[DATA EXTRACTS]:
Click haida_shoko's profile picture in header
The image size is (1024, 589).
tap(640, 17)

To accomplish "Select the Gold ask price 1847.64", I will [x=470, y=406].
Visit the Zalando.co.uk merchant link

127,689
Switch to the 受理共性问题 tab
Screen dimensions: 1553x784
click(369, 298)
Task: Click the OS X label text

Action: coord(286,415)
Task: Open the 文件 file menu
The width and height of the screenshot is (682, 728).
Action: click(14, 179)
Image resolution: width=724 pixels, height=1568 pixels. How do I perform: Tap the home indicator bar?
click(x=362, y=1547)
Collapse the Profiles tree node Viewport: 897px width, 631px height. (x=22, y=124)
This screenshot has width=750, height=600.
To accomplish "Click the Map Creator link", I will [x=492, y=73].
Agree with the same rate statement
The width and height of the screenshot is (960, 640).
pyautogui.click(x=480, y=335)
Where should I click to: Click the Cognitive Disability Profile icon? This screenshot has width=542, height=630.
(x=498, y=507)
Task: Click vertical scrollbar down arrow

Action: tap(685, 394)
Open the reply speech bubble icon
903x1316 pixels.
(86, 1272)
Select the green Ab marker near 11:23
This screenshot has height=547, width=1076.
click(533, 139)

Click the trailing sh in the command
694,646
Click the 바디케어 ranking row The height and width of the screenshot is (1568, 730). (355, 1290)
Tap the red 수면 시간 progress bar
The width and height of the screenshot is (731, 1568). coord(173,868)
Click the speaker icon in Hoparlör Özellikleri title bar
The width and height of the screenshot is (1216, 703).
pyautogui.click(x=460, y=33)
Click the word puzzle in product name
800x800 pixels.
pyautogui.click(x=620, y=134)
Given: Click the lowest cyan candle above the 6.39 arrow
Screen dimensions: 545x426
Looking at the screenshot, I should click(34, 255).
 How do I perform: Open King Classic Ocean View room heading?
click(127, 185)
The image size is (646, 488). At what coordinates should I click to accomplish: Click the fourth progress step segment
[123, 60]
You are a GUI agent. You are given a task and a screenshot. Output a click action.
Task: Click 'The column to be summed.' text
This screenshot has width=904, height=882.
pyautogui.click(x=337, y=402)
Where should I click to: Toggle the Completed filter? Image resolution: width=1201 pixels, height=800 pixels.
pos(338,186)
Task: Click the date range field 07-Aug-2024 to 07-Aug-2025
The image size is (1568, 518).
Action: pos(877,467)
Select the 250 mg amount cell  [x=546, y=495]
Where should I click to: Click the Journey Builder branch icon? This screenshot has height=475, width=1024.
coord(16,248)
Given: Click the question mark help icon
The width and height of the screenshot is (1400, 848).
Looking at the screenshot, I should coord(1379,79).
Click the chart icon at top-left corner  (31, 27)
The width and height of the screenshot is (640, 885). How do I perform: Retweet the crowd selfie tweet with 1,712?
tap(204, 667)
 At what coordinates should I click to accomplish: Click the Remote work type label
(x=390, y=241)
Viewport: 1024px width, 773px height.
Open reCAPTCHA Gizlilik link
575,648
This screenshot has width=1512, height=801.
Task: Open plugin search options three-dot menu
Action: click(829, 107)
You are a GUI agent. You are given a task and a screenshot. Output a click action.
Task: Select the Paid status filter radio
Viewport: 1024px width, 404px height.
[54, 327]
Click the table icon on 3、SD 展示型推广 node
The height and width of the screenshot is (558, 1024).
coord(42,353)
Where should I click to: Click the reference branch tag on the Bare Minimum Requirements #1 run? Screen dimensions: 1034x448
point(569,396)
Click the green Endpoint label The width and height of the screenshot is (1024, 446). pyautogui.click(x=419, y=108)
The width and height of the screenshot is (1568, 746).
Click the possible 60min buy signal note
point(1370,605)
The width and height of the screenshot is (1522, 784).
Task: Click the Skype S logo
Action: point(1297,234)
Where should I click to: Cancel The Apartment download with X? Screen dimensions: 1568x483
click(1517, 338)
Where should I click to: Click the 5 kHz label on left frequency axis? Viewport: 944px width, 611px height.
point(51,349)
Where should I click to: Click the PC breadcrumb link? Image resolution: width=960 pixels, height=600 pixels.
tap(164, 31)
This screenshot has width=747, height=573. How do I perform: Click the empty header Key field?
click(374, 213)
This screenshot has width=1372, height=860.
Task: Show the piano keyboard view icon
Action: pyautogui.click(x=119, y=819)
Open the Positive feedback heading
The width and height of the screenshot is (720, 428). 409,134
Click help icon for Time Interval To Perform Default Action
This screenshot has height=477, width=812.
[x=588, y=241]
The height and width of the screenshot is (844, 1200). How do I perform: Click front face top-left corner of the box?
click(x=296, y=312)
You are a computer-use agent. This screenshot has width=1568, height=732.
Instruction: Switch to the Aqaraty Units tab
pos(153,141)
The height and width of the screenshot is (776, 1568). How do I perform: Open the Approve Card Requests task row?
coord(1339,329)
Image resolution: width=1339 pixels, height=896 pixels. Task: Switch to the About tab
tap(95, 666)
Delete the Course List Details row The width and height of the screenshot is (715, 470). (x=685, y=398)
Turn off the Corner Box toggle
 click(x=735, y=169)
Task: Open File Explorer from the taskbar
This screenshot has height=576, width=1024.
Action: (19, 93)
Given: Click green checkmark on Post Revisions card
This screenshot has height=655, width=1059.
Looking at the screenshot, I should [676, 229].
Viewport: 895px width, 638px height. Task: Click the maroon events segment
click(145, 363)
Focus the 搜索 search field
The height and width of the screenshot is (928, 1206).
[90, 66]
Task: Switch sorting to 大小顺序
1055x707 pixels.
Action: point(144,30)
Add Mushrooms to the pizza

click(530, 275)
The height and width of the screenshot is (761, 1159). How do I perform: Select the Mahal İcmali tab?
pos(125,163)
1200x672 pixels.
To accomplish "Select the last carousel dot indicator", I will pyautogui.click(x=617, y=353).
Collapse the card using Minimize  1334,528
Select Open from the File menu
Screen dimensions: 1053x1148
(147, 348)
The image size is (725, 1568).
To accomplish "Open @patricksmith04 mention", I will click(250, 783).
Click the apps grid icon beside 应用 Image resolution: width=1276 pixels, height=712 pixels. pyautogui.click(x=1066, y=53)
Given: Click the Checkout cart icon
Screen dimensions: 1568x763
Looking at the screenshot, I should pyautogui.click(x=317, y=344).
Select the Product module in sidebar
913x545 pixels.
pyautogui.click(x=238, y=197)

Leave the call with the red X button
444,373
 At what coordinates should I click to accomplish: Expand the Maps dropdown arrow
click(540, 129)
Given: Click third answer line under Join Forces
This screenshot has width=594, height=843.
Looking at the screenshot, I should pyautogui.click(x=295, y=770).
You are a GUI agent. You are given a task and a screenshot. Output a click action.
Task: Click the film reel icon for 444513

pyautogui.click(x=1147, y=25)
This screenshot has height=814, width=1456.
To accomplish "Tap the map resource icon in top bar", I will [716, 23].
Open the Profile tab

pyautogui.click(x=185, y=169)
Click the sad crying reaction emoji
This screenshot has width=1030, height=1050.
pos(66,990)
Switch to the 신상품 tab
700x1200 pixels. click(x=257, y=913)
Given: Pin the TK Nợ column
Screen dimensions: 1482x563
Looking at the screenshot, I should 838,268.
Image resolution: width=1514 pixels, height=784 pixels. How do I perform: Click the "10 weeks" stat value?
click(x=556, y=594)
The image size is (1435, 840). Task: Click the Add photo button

[ASSIGNMENT]:
Here, the records must be output exactly and in full.

[OUTPUT BELOW]:
Click haida_shoko's profile picture in header
The image size is (1024, 589).
tap(640, 17)

To accomplish "Select the Gold ask price 1847.64", I will [x=470, y=406].
Visit the Zalando.co.uk merchant link

127,689
Switch to the 受理共性问题 tab
Screen dimensions: 1553x784
click(369, 298)
Task: Click the OS X label text

Action: coord(286,415)
Task: Open the 文件 file menu
The width and height of the screenshot is (682, 728).
Action: click(14, 179)
Image resolution: width=724 pixels, height=1568 pixels. How do I perform: Tap the home indicator bar?
click(x=362, y=1547)
Collapse the Profiles tree node Viewport: 897px width, 631px height. (x=22, y=124)
This screenshot has width=750, height=600.
To accomplish "Click the Map Creator link", I will [x=492, y=73].
Agree with the same rate statement
The width and height of the screenshot is (960, 640).
pyautogui.click(x=480, y=335)
Where should I click to: Click the Cognitive Disability Profile icon? This screenshot has width=542, height=630.
(x=498, y=507)
Task: Click vertical scrollbar down arrow

Action: tap(685, 394)
Open the reply speech bubble icon
903x1316 pixels.
(86, 1272)
Select the green Ab marker near 11:23
This screenshot has height=547, width=1076.
click(533, 139)

Click the trailing sh in the command
694,646
Click the 바디케어 ranking row The height and width of the screenshot is (1568, 730). (355, 1290)
Tap the red 수면 시간 progress bar
The width and height of the screenshot is (731, 1568). coord(173,868)
Click the speaker icon in Hoparlör Özellikleri title bar
The width and height of the screenshot is (1216, 703).
pyautogui.click(x=460, y=33)
Click the word puzzle in product name
800x800 pixels.
pyautogui.click(x=620, y=134)
Given: Click the lowest cyan candle above the 6.39 arrow
Screen dimensions: 545x426
Looking at the screenshot, I should click(34, 255).
 How do I perform: Open King Classic Ocean View room heading?
click(127, 185)
The image size is (646, 488). At what coordinates should I click to accomplish: Click the fourth progress step segment
[123, 60]
You are a GUI agent. You are given a task and a screenshot. Output a click action.
Task: Click 'The column to be summed.' text
This screenshot has width=904, height=882.
pyautogui.click(x=337, y=402)
Where should I click to: Toggle the Completed filter? Image resolution: width=1201 pixels, height=800 pixels.
pos(338,186)
Task: Click the date range field 07-Aug-2024 to 07-Aug-2025
The image size is (1568, 518).
Action: pos(877,467)
Select the 250 mg amount cell  [x=546, y=495]
Where should I click to: Click the Journey Builder branch icon? This screenshot has height=475, width=1024.
coord(16,248)
Given: Click the question mark help icon
The width and height of the screenshot is (1400, 848).
Looking at the screenshot, I should coord(1379,79).
Click the chart icon at top-left corner  (31, 27)
The width and height of the screenshot is (640, 885). How do I perform: Retweet the crowd selfie tweet with 1,712?
tap(204, 667)
 At what coordinates should I click to accomplish: Click the Remote work type label
(x=390, y=241)
Viewport: 1024px width, 773px height.
Open reCAPTCHA Gizlilik link
575,648
This screenshot has width=1512, height=801.
Task: Open plugin search options three-dot menu
Action: click(829, 107)
You are a GUI agent. You are given a task and a screenshot. Output a click action.
Task: Select the Paid status filter radio
Viewport: 1024px width, 404px height.
[54, 327]
Click the table icon on 3、SD 展示型推广 node
The height and width of the screenshot is (558, 1024).
coord(42,353)
Where should I click to: Click the reference branch tag on the Bare Minimum Requirements #1 run? Screen dimensions: 1034x448
point(569,396)
Click the green Endpoint label The width and height of the screenshot is (1024, 446). pyautogui.click(x=419, y=108)
The width and height of the screenshot is (1568, 746).
Click the possible 60min buy signal note
point(1370,605)
The width and height of the screenshot is (1522, 784).
Task: Click the Skype S logo
Action: point(1297,234)
Where should I click to: Cancel The Apartment download with X? Screen dimensions: 1568x483
click(1517, 338)
Where should I click to: Click the 5 kHz label on left frequency axis? Viewport: 944px width, 611px height.
point(51,349)
Where should I click to: Click the PC breadcrumb link? Image resolution: width=960 pixels, height=600 pixels.
tap(164, 31)
This screenshot has width=747, height=573. How do I perform: Click the empty header Key field?
click(374, 213)
This screenshot has width=1372, height=860.
Task: Show the piano keyboard view icon
Action: pyautogui.click(x=119, y=819)
Open the Positive feedback heading
The width and height of the screenshot is (720, 428). 409,134
Click help icon for Time Interval To Perform Default Action
This screenshot has height=477, width=812.
[x=588, y=241]
The height and width of the screenshot is (844, 1200). How do I perform: Click front face top-left corner of the box?
click(x=296, y=312)
You are a computer-use agent. This screenshot has width=1568, height=732.
Instruction: Switch to the Aqaraty Units tab
pos(153,141)
The height and width of the screenshot is (776, 1568). How do I perform: Open the Approve Card Requests task row?
coord(1339,329)
Image resolution: width=1339 pixels, height=896 pixels. Task: Switch to the About tab
tap(95, 666)
Delete the Course List Details row The width and height of the screenshot is (715, 470). (x=685, y=398)
Turn off the Corner Box toggle
 click(x=735, y=169)
Task: Open File Explorer from the taskbar
This screenshot has height=576, width=1024.
Action: (19, 93)
Given: Click green checkmark on Post Revisions card
This screenshot has height=655, width=1059.
Looking at the screenshot, I should [676, 229].
Viewport: 895px width, 638px height. Task: Click the maroon events segment
click(145, 363)
Focus the 搜索 search field
The height and width of the screenshot is (928, 1206).
[90, 66]
Task: Switch sorting to 大小顺序
1055x707 pixels.
Action: point(144,30)
Add Mushrooms to the pizza

click(530, 275)
The height and width of the screenshot is (761, 1159). How do I perform: Select the Mahal İcmali tab?
pos(125,163)
1200x672 pixels.
To accomplish "Select the last carousel dot indicator", I will pyautogui.click(x=617, y=353).
Collapse the card using Minimize  1334,528
Select Open from the File menu
Screen dimensions: 1053x1148
(147, 348)
The image size is (725, 1568).
To accomplish "Open @patricksmith04 mention", I will click(250, 783).
Click the apps grid icon beside 应用 Image resolution: width=1276 pixels, height=712 pixels. pyautogui.click(x=1066, y=53)
Given: Click the Checkout cart icon
Screen dimensions: 1568x763
Looking at the screenshot, I should pyautogui.click(x=317, y=344).
Select the Product module in sidebar
913x545 pixels.
pyautogui.click(x=238, y=197)

Leave the call with the red X button
444,373
 At what coordinates should I click to accomplish: Expand the Maps dropdown arrow
click(540, 129)
Given: Click third answer line under Join Forces
This screenshot has width=594, height=843.
Looking at the screenshot, I should pyautogui.click(x=295, y=770).
You are a GUI agent. You are given a task and a screenshot. Output a click action.
Task: Click the film reel icon for 444513

pyautogui.click(x=1147, y=25)
This screenshot has height=814, width=1456.
To accomplish "Tap the map resource icon in top bar", I will [716, 23].
Open the Profile tab

pyautogui.click(x=185, y=169)
Click the sad crying reaction emoji
This screenshot has width=1030, height=1050.
pos(66,990)
Switch to the 신상품 tab
700x1200 pixels. click(x=257, y=913)
Given: Pin the TK Nợ column
Screen dimensions: 1482x563
Looking at the screenshot, I should 838,268.
Image resolution: width=1514 pixels, height=784 pixels. How do I perform: Click the "10 weeks" stat value?
click(x=556, y=594)
The image size is (1435, 840). Task: Click the Add photo button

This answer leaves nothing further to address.